#### [PROBLEM DETAILS]
Tally the lines below that contain the string "button" and give only the count.

#### [DATA ROWS]
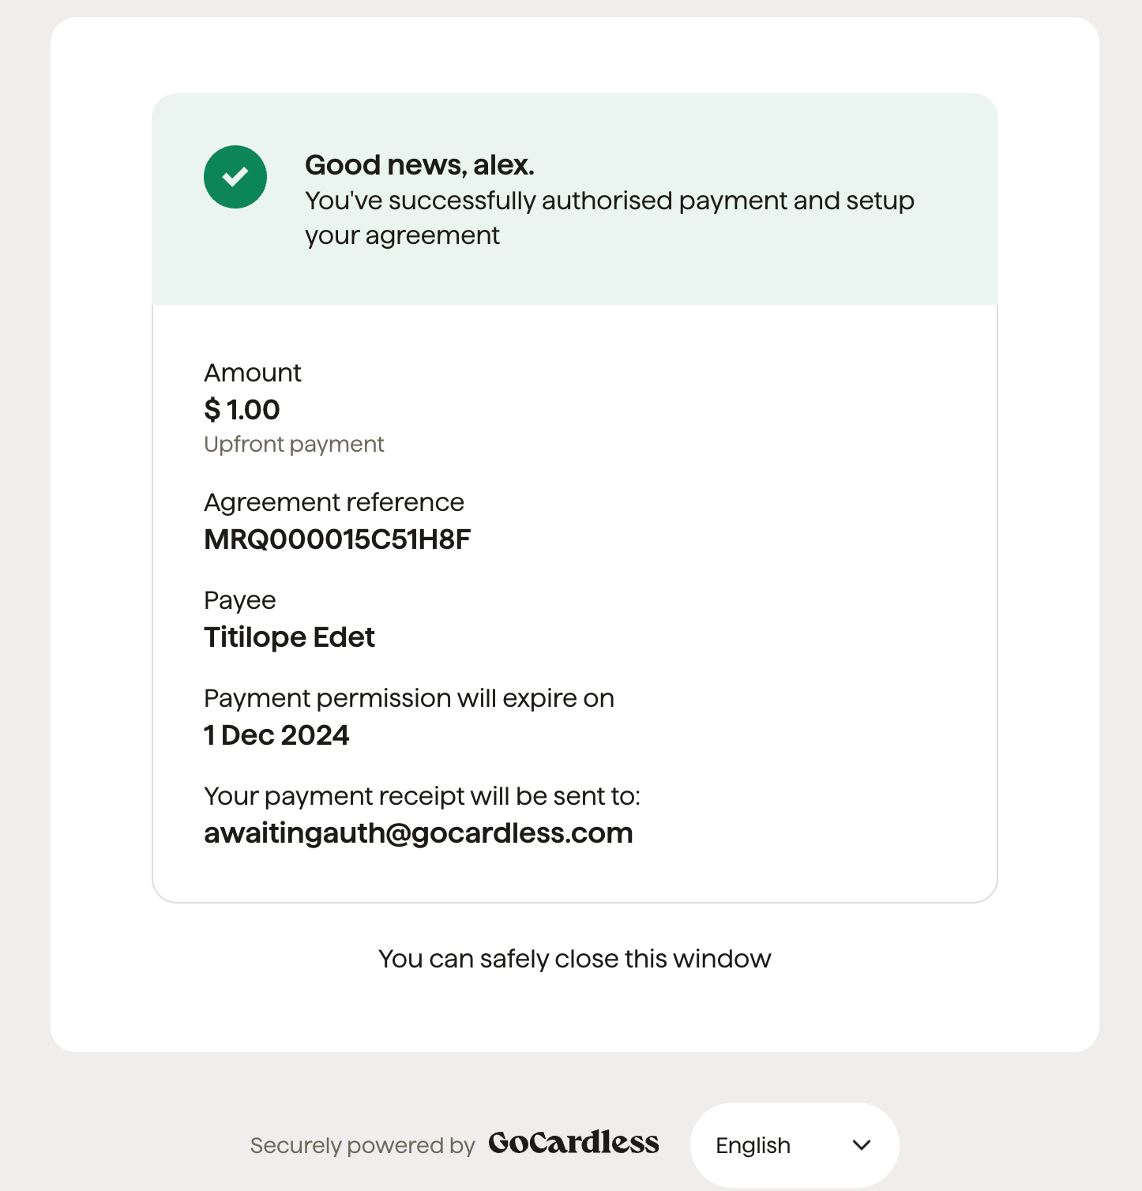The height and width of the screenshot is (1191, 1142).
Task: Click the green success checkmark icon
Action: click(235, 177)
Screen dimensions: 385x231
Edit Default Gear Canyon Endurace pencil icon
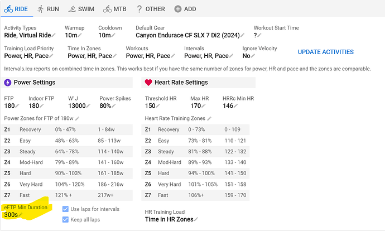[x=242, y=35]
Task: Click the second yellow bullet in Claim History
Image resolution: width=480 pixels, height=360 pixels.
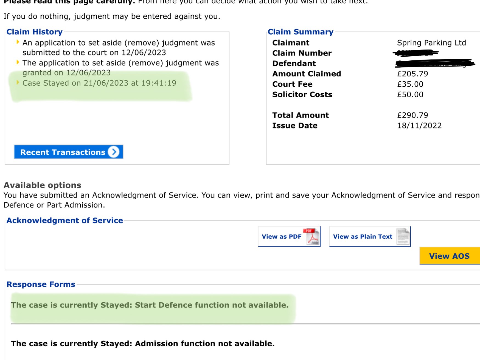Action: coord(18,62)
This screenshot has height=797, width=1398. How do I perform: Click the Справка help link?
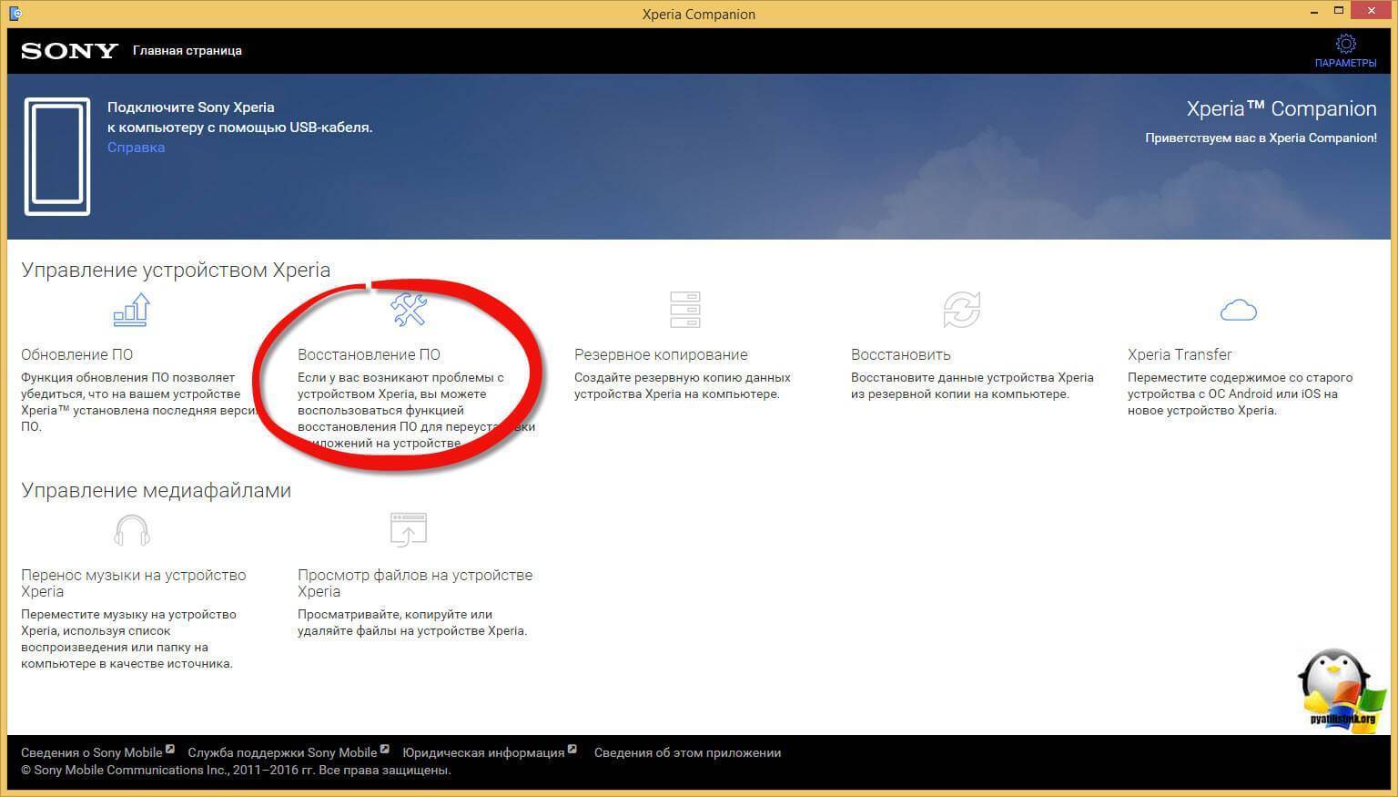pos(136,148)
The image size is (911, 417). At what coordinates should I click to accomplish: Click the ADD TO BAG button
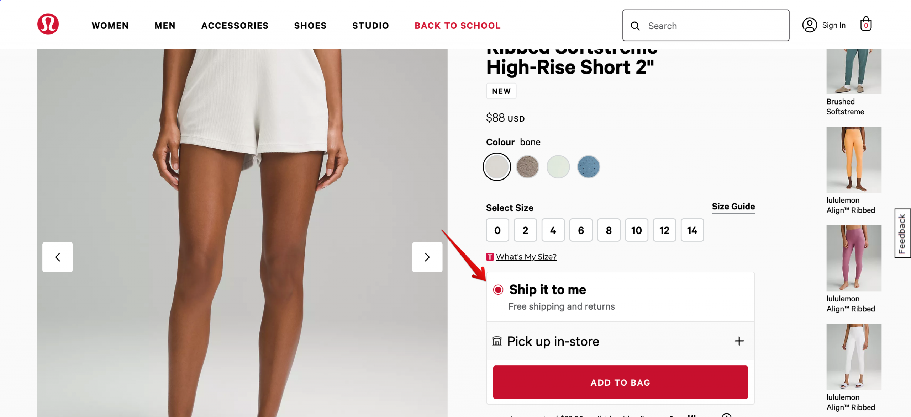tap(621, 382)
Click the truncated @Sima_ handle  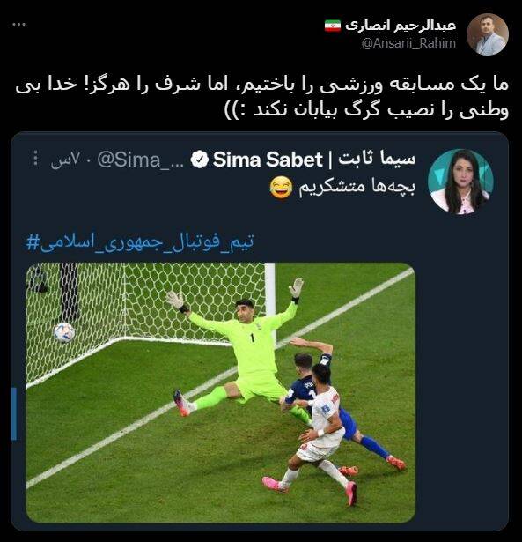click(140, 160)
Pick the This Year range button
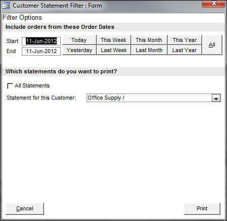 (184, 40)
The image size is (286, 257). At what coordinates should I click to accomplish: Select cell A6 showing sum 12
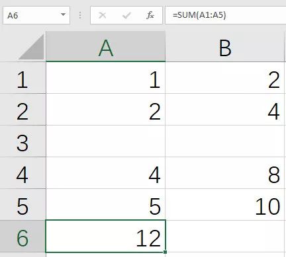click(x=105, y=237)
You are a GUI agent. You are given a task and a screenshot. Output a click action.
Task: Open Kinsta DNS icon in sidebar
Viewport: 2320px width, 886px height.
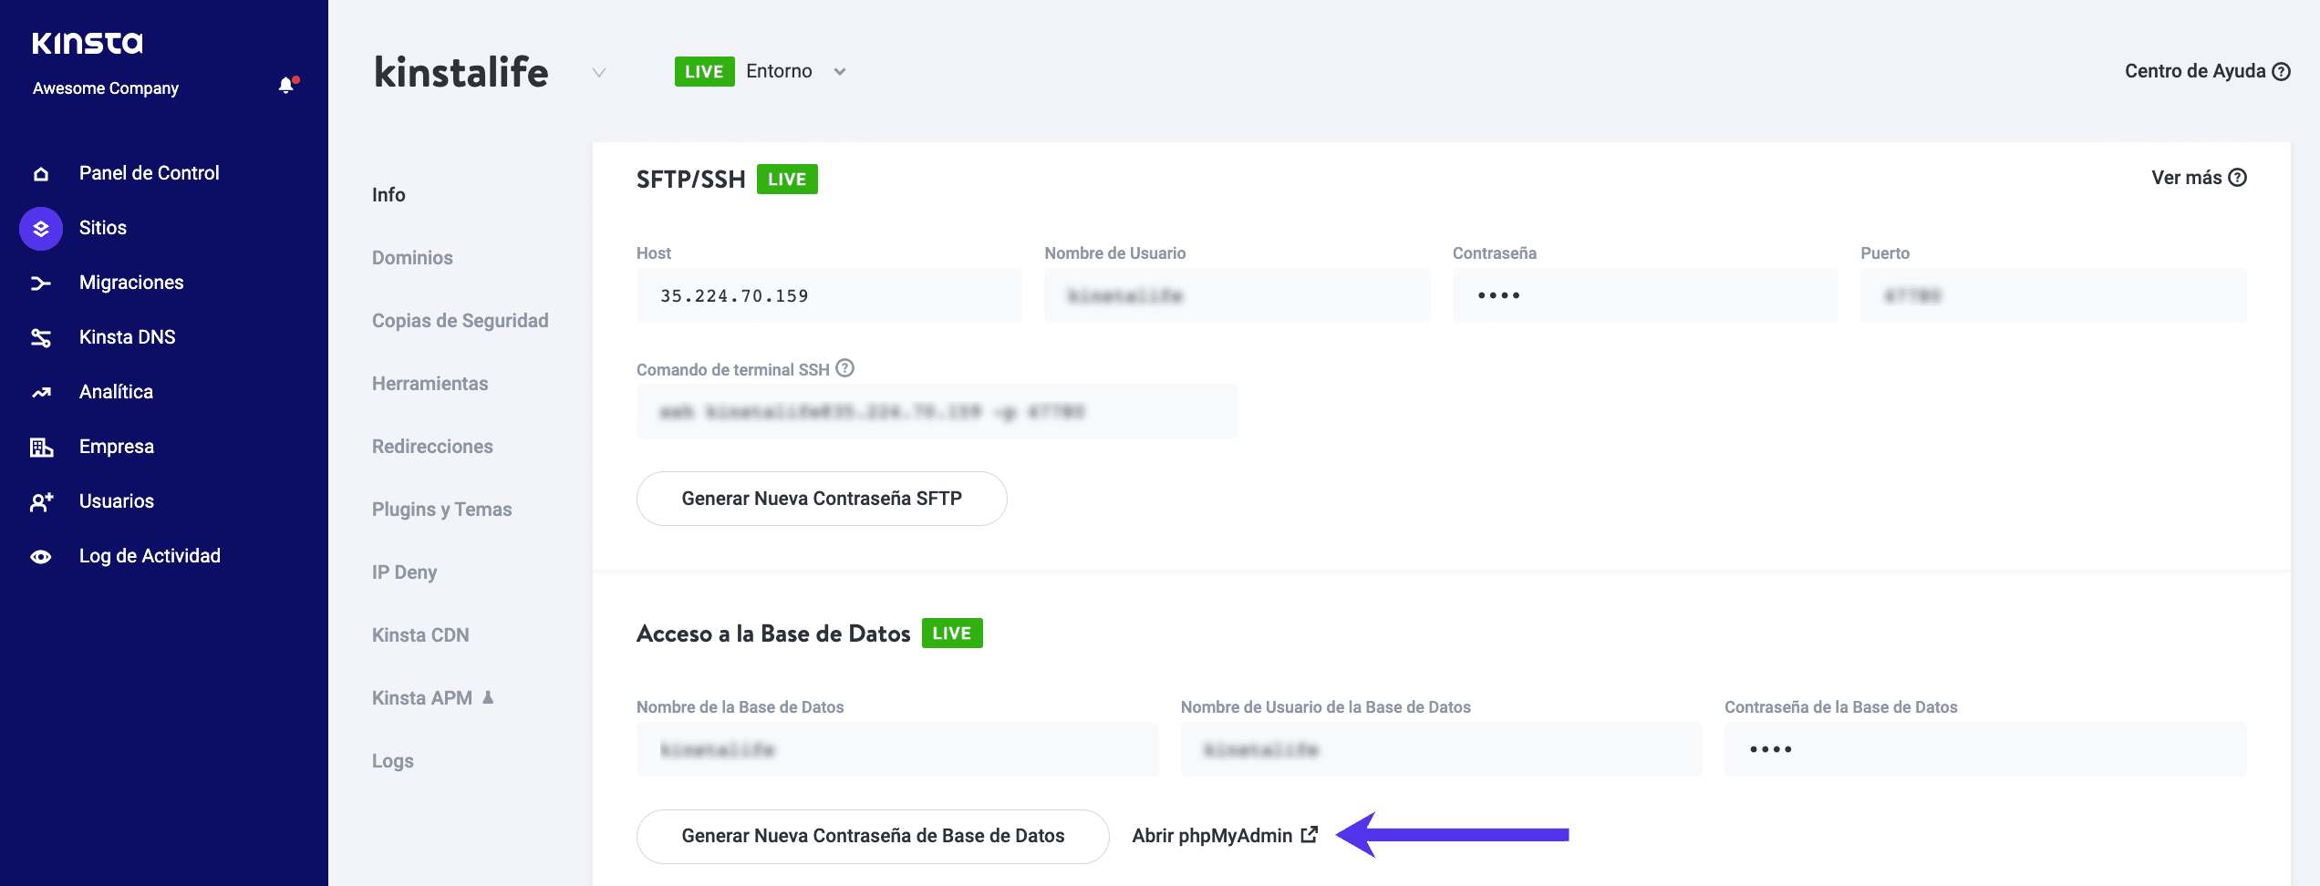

#### [SOLUTION]
2